◆ Trecho do documento ◆
::::

Estado adia novas prisões e gasta 7,4 milhões em remodelações

Estado adia novas prisões e gasta 7,4 milhões em remodelações

 

Lusa/Aonline   Nacional   29 de Nov de 2011, 08:55

O Estado abandonou o plano para construir novas prisões por causa das restrições orçamentais e vai apenas remodelar as de Alcoentre, Linhó, Leiria e Caxias, num investimento de 7,4 milhões de euros.

De acordo com dados do Ministério da Justiça a que a Lusa teve acesso, a exceção à regra é o estabelecimento prisional de Angra do Heroísmo, nos Açores, que já está em fase final de construção e terá capacidade para 177 reclusos.

Nesta obra o Governo prevê gastar 25,4 milhões de euros.

Os projetos de remodelação nas prisões do Linhó (Sintra), Alcoentre, Leiria e Caxias vão acrescentar 532 lugares ao parque prisional.

Contudo, segundo fonte do Ministério da Justiça, “há ainda outros projetos de extensão da capacidade de estabelecimentos prisionais em estudo, que poderão aumentar em 1.254 o número de lugares no sistema prisional”.

De acordo com dados da Direção Geral dos Serviços Prisionais (DGSP), as atuais 49 prisões garantem alojamento para 11.921 reclusos. No final de agosto havia uma sobrelotação de 103%, com 12.271 pessoas detidas nas cadeias portuguesas.

Esta taxa de sobreocupação inclui os 433 reclusos condenados por dias livres, que só estão na prisão ao fim de semana.

Excluindo estes presos, a taxa de ocupação das cadeias portuguesas no final de agosto era de 99,3%.

::::

◆ Enunciado ◆
Responda com base na notícia sobre as prisões:
1. Quanto vai custar a remodelação das prisões de Alcoentre, Linhó, Leiria e Caxias?
2. Para quantos reclusos terá capacidade a prisão de Angra do Heroísmo?
3. Quantas pessoas estavam detidas nas cadeias portuguesas no final de agosto?
Os itens a seguir vêm de outra fonte.

◆ Dados extraídos ◆
::::

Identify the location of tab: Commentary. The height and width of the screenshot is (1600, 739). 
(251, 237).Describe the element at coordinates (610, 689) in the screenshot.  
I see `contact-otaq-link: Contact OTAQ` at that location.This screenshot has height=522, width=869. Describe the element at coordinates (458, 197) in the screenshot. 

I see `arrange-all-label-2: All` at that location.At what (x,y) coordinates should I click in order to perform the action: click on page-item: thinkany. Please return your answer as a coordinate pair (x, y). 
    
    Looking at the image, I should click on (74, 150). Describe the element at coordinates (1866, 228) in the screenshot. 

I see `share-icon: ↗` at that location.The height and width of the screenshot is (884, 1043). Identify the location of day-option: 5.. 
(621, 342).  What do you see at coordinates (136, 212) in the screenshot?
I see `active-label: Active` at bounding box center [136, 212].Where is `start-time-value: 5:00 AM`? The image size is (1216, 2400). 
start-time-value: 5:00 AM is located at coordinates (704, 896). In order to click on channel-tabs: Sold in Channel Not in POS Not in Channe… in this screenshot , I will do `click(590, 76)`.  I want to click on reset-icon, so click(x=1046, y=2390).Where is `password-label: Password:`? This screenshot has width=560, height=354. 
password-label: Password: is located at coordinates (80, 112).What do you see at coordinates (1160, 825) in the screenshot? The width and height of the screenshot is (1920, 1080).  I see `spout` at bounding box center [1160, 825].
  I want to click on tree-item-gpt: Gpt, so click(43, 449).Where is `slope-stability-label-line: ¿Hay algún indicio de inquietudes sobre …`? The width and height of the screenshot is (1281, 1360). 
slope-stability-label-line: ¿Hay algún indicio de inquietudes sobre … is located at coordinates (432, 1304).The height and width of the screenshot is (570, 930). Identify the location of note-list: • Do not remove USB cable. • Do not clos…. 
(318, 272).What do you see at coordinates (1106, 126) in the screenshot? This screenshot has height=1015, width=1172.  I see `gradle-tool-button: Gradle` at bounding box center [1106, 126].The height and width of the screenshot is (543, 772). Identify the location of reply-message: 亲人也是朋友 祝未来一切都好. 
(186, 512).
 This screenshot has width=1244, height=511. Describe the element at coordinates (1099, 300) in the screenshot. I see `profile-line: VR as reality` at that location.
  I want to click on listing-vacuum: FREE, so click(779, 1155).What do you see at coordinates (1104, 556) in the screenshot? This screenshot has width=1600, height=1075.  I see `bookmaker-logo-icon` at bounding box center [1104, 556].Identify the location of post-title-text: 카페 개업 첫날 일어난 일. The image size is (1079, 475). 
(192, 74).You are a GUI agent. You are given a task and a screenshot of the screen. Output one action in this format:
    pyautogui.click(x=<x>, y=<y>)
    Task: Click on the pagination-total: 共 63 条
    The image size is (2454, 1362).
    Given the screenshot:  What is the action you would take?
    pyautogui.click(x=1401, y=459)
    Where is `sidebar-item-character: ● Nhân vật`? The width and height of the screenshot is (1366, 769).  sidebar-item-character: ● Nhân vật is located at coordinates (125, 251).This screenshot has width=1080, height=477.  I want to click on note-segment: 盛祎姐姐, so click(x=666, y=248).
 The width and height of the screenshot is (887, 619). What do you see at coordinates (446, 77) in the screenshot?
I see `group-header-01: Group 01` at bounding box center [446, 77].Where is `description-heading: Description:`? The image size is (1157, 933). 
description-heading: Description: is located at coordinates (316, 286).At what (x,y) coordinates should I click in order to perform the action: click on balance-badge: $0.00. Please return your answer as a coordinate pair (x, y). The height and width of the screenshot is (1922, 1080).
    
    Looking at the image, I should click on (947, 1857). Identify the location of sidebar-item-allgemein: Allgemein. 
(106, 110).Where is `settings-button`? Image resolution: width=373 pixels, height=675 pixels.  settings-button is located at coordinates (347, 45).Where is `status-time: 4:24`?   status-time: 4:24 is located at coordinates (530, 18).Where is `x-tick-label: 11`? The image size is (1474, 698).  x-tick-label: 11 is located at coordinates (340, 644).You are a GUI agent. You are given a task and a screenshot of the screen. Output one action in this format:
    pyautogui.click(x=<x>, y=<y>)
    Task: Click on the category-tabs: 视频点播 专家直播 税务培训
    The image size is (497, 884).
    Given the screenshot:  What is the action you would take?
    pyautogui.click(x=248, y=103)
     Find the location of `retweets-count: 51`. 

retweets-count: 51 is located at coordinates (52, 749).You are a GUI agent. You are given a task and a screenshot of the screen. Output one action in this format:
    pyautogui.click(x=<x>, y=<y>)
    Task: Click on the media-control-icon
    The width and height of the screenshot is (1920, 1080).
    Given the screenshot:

::::

◆ Resposta esperada ◆
1. 7,4 milhões de euros.
2. 177 reclusos.
3. 12.271 pessoas.